• **WHAT YOU HAVE TO DO**
Copy out each line of the entries below in which the string "notifications" appears.

• **MATERIAL TO PROCESS**
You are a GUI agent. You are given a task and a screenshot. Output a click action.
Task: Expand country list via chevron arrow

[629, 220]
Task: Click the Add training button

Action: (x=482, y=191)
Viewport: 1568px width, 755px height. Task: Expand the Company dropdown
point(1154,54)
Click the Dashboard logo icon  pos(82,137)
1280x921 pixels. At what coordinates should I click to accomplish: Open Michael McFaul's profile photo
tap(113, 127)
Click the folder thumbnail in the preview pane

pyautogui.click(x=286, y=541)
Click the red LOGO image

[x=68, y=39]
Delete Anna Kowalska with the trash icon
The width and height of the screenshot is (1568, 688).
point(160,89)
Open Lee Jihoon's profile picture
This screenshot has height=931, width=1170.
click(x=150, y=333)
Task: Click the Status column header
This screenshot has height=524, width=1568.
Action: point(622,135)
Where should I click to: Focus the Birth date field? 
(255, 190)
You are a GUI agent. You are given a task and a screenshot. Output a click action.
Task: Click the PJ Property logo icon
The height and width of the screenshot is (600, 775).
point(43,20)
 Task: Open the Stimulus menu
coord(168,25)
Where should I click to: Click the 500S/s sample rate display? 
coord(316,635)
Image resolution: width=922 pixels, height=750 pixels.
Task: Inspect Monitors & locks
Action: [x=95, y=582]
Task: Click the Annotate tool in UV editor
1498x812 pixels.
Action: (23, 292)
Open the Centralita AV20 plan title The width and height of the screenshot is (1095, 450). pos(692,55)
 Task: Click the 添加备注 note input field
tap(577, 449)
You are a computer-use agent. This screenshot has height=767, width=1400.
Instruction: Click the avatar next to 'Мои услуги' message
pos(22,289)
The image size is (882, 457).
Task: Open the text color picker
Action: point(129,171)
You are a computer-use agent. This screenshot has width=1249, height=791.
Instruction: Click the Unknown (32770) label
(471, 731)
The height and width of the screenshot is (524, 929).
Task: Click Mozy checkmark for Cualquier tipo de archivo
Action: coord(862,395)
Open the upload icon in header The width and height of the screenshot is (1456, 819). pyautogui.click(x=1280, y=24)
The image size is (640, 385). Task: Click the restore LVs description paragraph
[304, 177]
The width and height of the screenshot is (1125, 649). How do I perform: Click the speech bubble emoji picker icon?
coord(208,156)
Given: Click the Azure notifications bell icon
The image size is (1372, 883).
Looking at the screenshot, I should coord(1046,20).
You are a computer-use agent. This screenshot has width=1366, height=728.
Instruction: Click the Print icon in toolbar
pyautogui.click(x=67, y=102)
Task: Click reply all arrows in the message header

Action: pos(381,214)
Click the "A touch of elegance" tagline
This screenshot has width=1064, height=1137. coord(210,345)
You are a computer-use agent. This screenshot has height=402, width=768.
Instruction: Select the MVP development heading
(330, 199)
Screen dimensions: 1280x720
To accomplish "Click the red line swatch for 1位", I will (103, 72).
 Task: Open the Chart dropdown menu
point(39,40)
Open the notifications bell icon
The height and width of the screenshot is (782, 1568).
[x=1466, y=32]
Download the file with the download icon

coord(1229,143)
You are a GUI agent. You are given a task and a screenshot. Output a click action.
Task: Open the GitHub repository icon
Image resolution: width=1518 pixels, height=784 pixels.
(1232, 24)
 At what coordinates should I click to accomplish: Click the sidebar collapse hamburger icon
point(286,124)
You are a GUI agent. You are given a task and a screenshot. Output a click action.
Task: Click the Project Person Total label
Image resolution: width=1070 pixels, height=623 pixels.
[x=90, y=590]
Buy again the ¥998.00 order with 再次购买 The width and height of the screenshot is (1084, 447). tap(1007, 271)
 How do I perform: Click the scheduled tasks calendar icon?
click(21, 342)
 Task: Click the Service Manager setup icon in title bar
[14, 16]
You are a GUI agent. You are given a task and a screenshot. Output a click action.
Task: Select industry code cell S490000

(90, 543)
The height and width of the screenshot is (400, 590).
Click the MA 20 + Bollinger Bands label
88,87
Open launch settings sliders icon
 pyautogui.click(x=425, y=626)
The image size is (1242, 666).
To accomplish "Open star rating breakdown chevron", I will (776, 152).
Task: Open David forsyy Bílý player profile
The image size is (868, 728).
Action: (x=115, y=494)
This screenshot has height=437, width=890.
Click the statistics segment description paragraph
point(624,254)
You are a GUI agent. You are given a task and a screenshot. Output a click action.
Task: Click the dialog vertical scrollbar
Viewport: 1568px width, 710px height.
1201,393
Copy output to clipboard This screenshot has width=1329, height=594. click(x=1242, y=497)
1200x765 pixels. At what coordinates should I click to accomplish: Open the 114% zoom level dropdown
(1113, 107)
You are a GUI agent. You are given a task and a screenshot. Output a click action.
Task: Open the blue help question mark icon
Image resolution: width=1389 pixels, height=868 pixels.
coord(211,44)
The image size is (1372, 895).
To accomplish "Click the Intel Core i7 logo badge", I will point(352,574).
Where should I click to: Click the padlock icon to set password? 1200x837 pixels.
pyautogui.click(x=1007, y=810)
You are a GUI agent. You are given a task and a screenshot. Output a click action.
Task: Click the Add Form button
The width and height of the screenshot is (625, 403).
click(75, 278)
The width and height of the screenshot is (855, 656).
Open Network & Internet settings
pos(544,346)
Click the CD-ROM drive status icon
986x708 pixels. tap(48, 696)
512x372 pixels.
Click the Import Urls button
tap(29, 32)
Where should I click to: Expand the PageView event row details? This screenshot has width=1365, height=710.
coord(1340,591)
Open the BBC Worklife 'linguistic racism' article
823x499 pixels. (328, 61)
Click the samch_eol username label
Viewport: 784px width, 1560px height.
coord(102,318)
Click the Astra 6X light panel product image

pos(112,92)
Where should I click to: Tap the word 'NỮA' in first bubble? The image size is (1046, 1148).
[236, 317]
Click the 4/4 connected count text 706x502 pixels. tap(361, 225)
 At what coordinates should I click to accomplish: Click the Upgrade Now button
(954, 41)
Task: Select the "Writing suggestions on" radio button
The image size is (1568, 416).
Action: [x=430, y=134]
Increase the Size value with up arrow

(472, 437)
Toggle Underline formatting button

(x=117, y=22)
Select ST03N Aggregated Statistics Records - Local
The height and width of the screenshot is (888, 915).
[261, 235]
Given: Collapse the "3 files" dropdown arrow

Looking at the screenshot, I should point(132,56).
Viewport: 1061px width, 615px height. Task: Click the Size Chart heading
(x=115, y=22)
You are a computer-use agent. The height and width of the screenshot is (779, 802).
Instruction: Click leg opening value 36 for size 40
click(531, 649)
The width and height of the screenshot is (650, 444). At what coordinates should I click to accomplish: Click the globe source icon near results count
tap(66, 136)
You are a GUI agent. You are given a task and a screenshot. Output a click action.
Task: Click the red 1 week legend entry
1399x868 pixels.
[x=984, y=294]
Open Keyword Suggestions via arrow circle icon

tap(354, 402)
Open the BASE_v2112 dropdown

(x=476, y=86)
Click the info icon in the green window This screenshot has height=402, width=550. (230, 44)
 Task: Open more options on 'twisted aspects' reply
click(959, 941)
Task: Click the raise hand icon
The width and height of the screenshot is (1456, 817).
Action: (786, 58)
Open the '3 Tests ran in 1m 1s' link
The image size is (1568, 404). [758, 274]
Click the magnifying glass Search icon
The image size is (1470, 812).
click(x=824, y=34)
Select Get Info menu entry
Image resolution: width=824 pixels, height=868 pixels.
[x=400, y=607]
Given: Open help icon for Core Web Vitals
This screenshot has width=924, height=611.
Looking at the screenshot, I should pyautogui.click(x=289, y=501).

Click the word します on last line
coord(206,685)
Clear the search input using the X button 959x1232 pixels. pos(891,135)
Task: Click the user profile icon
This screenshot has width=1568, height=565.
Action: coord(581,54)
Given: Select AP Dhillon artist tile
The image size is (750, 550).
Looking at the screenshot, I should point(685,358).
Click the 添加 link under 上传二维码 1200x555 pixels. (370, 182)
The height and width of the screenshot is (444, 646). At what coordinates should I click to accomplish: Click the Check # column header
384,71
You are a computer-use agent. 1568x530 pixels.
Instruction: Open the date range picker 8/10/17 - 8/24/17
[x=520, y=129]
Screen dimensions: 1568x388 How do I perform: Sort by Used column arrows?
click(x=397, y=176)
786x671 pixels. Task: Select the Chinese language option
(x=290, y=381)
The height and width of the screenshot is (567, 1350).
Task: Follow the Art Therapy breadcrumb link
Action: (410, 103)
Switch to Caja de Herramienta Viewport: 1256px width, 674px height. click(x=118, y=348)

• **PROBLEM SOLUTION**
Given: Click the Azure notifications bell icon
Open the notifications bell icon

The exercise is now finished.